§ WORK INSTRUCTION: A verbatim reproduction of the lines below, from the line containing "View Cart () (952, 15)" through the line containing "2018 (543, 1981)", both ends included, is the whole required output.

§ LISTED RECORDS:
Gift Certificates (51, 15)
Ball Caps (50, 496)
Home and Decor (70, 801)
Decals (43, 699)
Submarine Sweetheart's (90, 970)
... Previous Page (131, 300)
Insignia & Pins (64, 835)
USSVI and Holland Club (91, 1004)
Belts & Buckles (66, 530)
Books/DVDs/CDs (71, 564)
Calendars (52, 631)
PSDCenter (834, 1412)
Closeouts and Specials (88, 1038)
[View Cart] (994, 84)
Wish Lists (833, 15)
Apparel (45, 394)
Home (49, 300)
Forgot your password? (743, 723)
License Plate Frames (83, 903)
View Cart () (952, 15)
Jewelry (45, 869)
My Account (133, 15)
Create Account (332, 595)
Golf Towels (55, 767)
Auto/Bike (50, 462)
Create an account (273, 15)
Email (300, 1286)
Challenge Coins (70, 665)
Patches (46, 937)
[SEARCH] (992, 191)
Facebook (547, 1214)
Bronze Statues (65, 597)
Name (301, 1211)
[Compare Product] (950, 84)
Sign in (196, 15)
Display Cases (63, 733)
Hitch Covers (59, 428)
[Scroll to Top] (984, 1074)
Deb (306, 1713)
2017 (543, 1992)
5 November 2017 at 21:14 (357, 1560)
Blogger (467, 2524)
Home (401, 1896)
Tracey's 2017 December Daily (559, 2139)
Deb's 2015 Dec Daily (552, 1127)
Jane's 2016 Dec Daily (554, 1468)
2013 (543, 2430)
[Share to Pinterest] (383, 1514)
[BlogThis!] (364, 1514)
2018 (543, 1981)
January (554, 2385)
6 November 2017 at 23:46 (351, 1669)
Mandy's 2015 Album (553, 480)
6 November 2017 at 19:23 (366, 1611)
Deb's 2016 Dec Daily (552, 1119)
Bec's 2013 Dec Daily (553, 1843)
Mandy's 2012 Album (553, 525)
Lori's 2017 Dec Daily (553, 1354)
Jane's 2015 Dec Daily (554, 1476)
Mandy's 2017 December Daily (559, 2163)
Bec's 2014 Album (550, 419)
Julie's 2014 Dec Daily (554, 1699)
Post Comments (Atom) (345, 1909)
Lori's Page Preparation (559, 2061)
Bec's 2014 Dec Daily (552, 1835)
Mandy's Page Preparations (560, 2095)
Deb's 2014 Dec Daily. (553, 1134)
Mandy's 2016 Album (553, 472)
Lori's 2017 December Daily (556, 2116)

§ WRITTEN REPLY:
View Cart () (952, 15)
Jewelry (45, 869)
My Account (133, 15)
Create Account (332, 595)
Golf Towels (55, 767)
Auto/Bike (50, 462)
Create an account (273, 15)
Email (300, 1286)
Challenge Coins (70, 665)
Patches (46, 937)
[SEARCH] (992, 191)
Facebook (547, 1214)
Bronze Statues (65, 597)
Name (301, 1211)
[Compare Product] (950, 84)
Sign in (196, 15)
Display Cases (63, 733)
Hitch Covers (59, 428)
[Scroll to Top] (984, 1074)
Deb (306, 1713)
2017 (543, 1992)
5 November 2017 at 21:14 (357, 1560)
Blogger (467, 2524)
Home (401, 1896)
Tracey's 2017 December Daily (559, 2139)
Deb's 2015 Dec Daily (552, 1127)
Jane's 2016 Dec Daily (554, 1468)
2013 (543, 2430)
[Share to Pinterest] (383, 1514)
[BlogThis!] (364, 1514)
2018 (543, 1981)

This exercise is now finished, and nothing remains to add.